• [TASK DIRECTIONS]
Copy only what lies from the line containing "Screen dimensions: 430x409" through the line containing "Viewport: 510px width, 246px height." in the entries below, keeping both end lines exact and dropping every picture.
——————————
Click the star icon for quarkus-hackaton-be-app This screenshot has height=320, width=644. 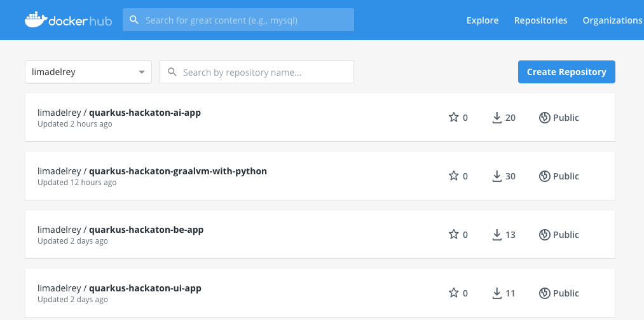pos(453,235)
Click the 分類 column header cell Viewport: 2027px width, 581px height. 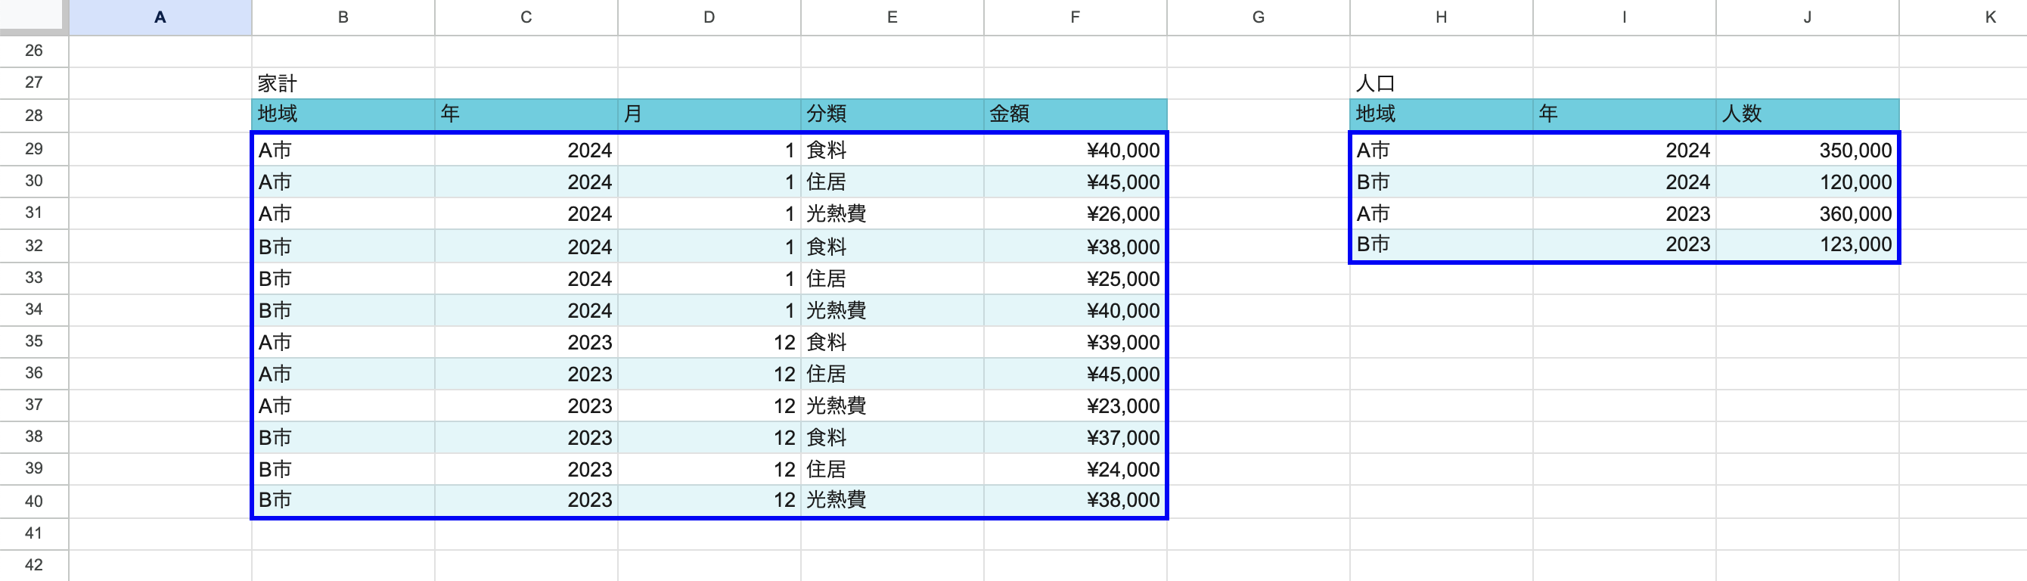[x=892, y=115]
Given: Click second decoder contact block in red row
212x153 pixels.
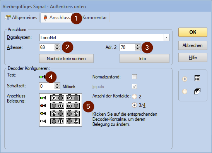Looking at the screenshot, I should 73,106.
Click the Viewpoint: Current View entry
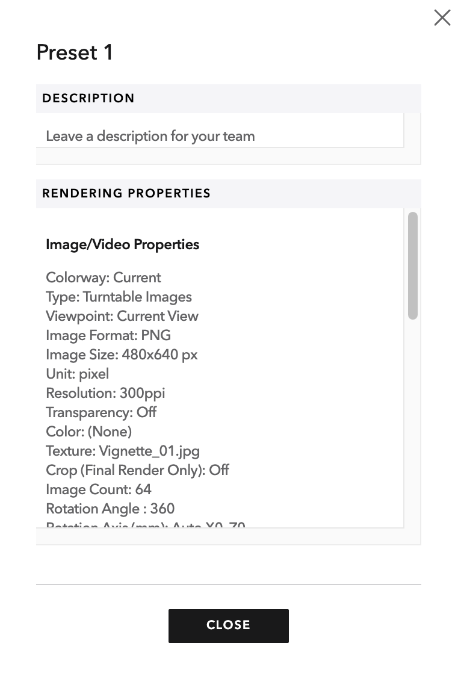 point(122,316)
——————————
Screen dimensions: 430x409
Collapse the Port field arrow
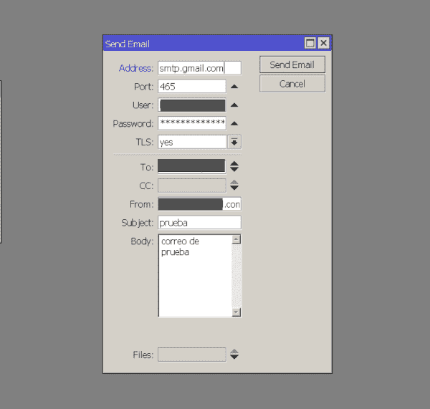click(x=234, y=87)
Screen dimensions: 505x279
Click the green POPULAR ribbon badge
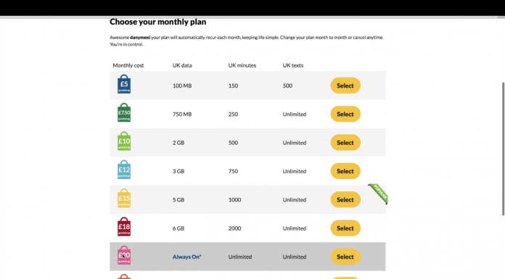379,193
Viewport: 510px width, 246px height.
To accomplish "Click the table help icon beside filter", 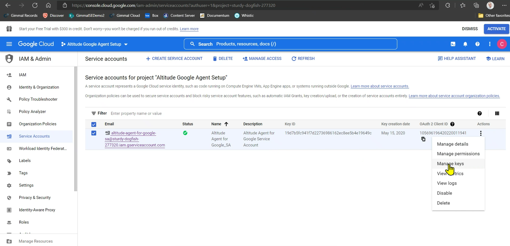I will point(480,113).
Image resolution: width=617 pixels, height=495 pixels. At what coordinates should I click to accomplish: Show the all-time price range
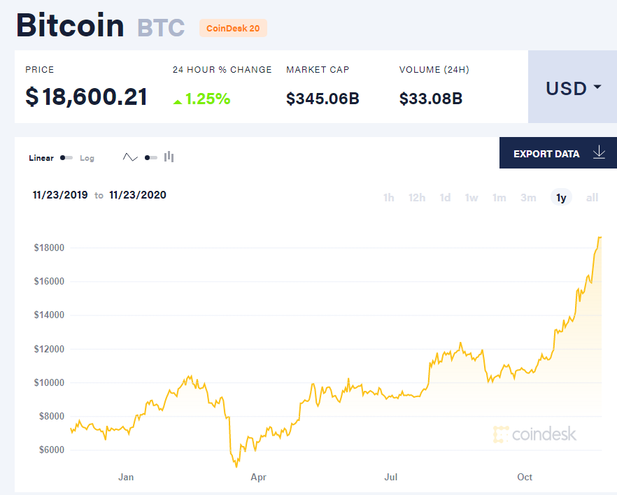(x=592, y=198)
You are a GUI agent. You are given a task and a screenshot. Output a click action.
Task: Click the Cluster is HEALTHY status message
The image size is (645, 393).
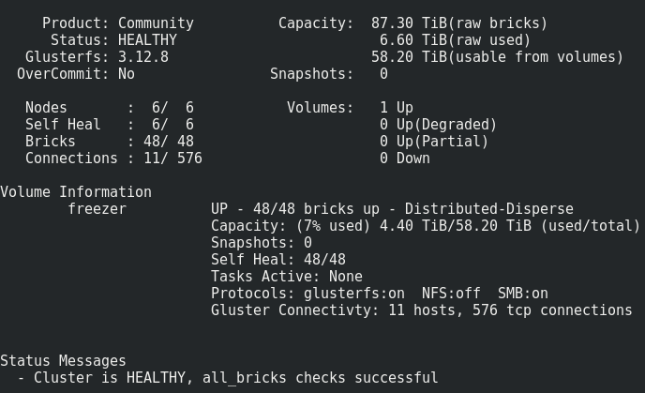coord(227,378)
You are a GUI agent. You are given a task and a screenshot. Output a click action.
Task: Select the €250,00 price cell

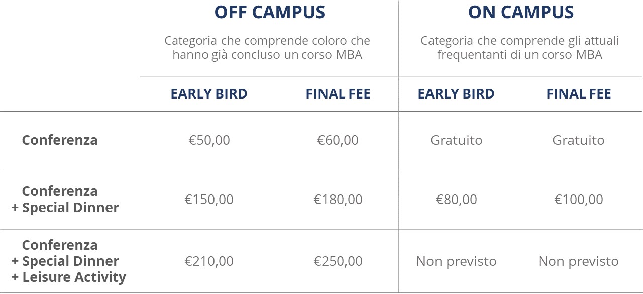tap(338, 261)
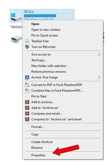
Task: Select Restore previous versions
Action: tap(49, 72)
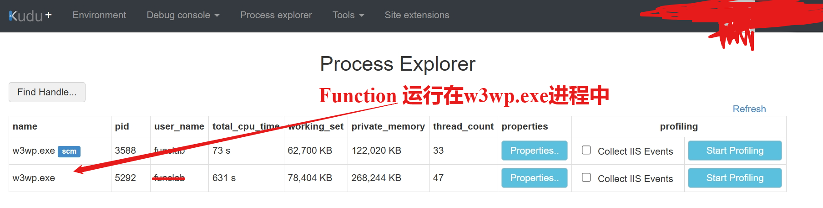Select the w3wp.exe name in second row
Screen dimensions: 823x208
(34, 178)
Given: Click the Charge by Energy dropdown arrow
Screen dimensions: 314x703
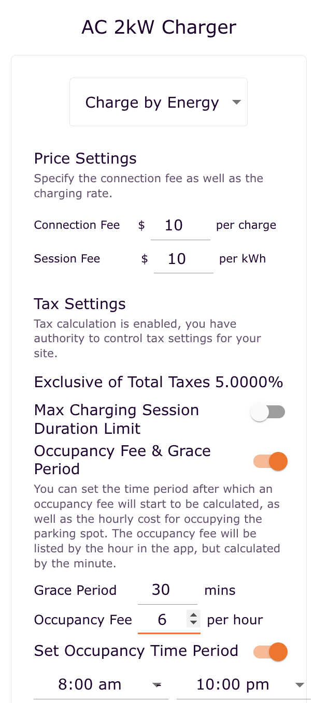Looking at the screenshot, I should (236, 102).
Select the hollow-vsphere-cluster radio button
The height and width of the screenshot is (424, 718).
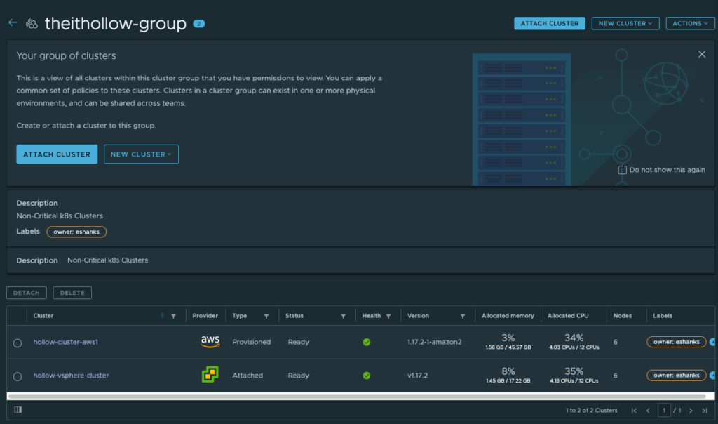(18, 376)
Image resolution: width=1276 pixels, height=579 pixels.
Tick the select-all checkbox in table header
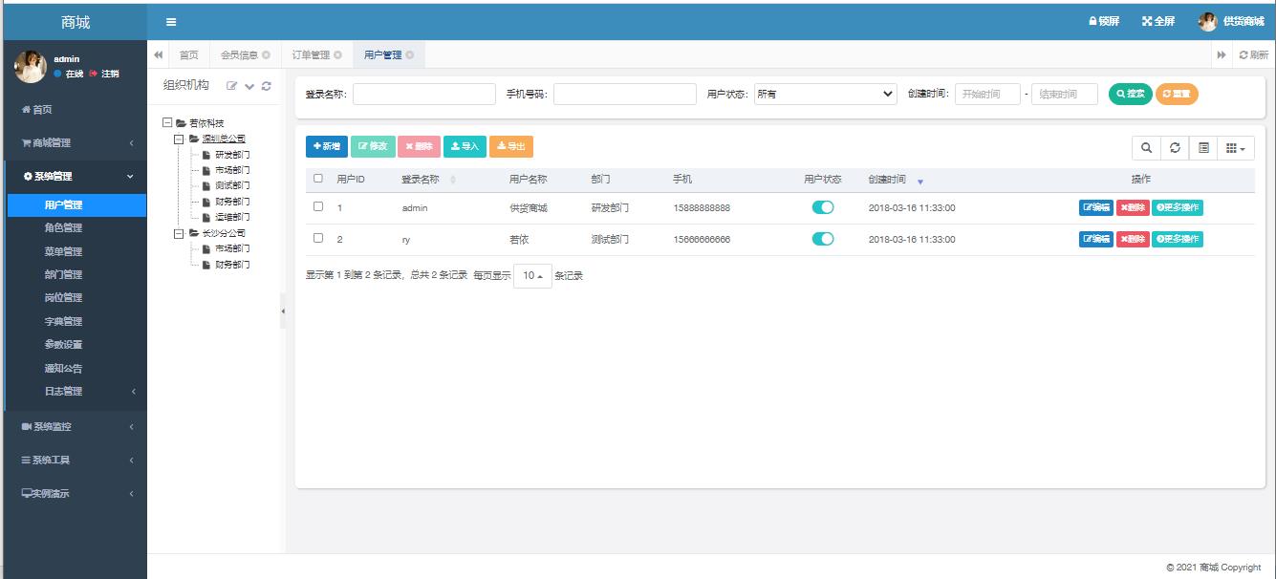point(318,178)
——————————
• [TASK SOLUTION]
Screen dimensions: 430x409
Collapse the Port field arrow
click(x=234, y=87)
Screen dimensions: 505x279
Click the green POPULAR ribbon badge
379,193
Viewport: 510px width, 246px height.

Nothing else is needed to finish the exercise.